§ Document source:
Austriclinien est clairement à rapprocher d'Auster « vent du sud » et « région méridionale », australe. Il est intéressant de lire la notice que lui consacre le Dictionnaire Historique de la Langue Française (Robert, 1995) : « A la différence d'autres termes désignant les vents, celui-ci n'est pas grec ; on l'a rapproché de l'ancien haut allemand ostar « de l'Est » (Ost) mais la confusion des points cardinaux est très improbable. Toutefois les philologues anglo-saxons maintiennent cette hypothèse qui conduit à apparenter le nom de l'est (→ est), celui du vent et celui du lever du jour (→aurore). Si cela était, il y aurait aussi parenté avec les noms propres Autriche et Ostrogoth, formés sur le nom de l'est.(...) »

La relation Alpinien-Austriclinien est donc à envisager sous deux aspects possibles :

Si Austriclinien provient d'Auster, vent du sud, Alpinien lui fait écho en incarnant le Nord : en effet, la montagne sacrée, centre du monde, coïncide avec l'axe du monde. « Son sommet se trouve sous la Polaire, véritable clef de voûte de ce système imaginaire merveilleusement homogène. » (Monde des Symboles, p. 169). Cette dualité rejoindrait plutôt le thème de l'ascension et de la descente des âmes.

§ Consignes:
A – Relevez dans le document source tous les noms qui seraient apparentés si l'on retenait l'hypothèse des philologues anglo-saxons.
B – D'après le document source, sous quelle étoile se trouve le sommet de la montagne sacrée ?

§ Extrait de données:
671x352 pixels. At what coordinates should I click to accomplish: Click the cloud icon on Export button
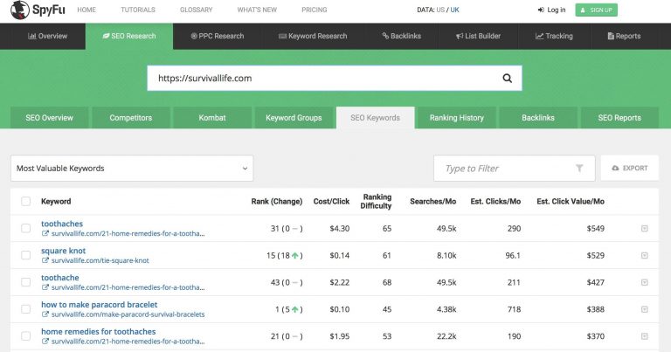(x=615, y=168)
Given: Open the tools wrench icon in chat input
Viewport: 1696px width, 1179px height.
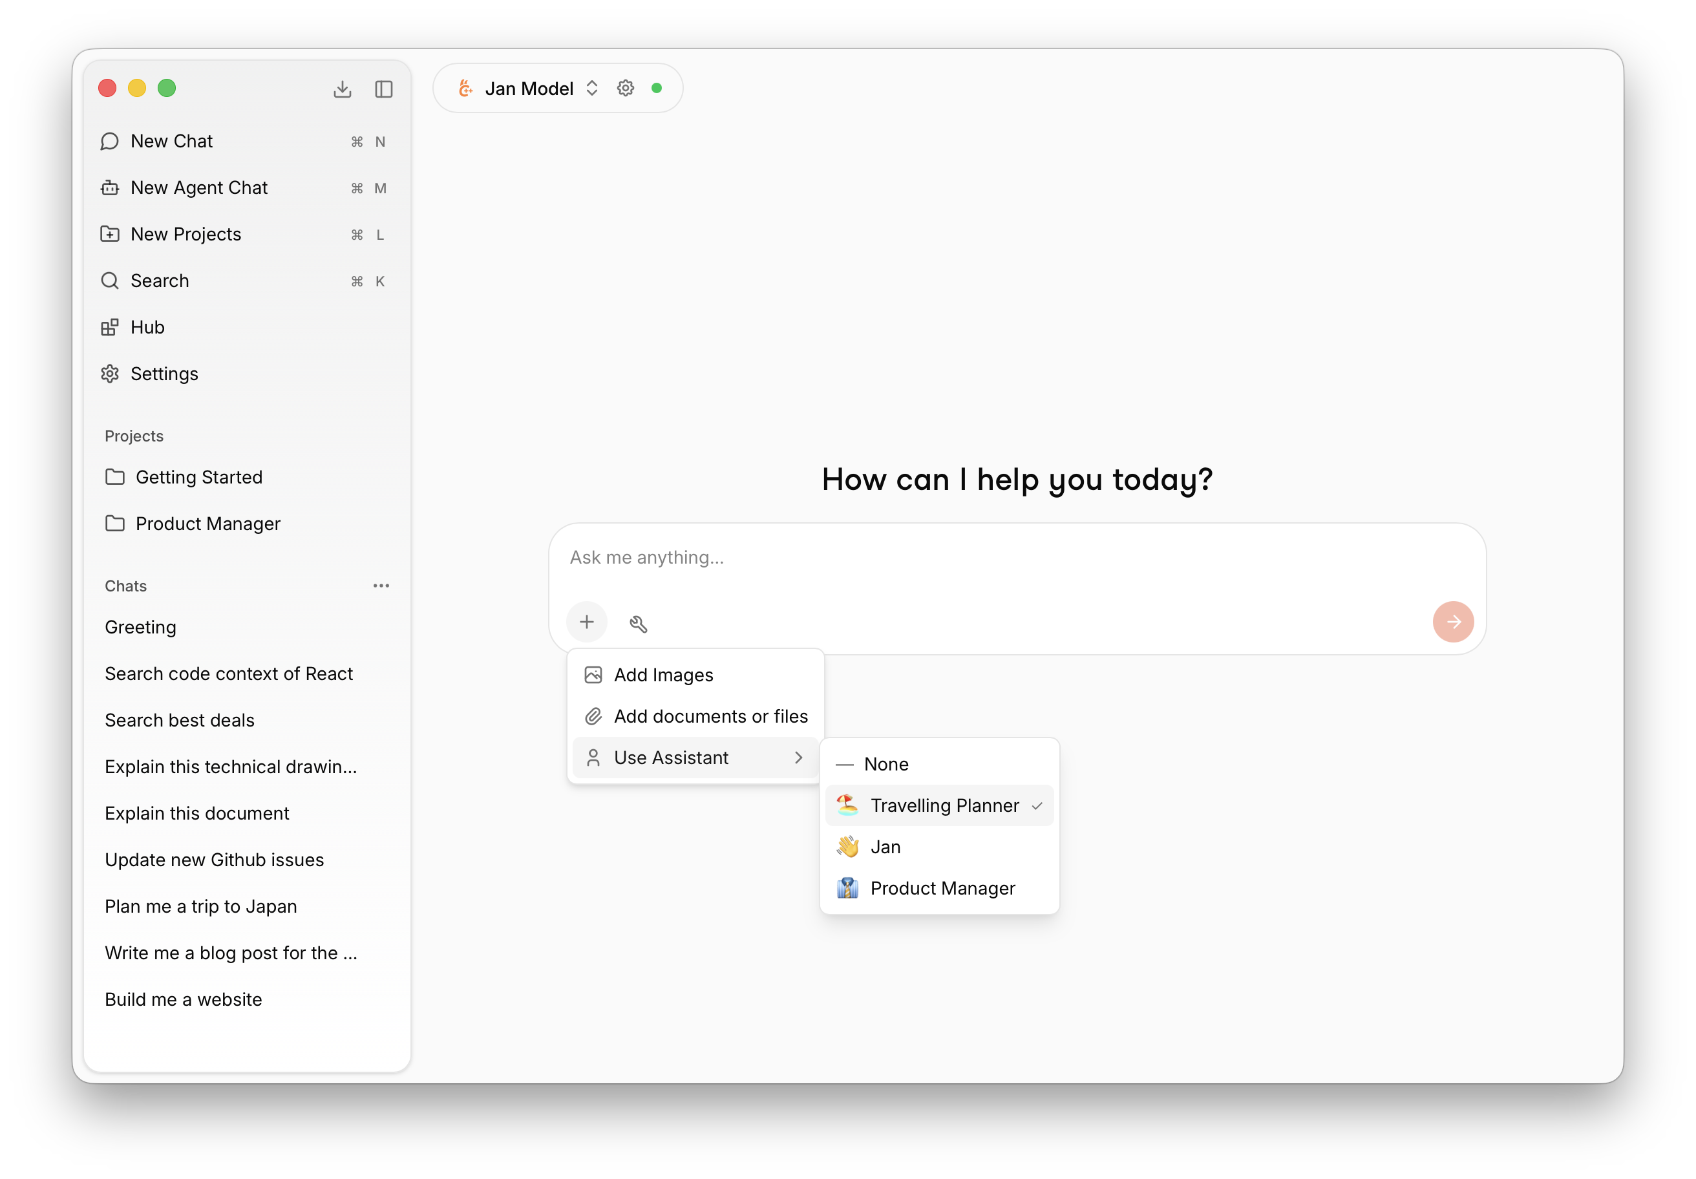Looking at the screenshot, I should pos(638,623).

§ Réponses dans l'ordre:
A – Le nom de l'est, le nom du vent, le nom du lever du jour, ainsi que les noms propres Autriche et Ostrogoth.

B – Sous la Polaire.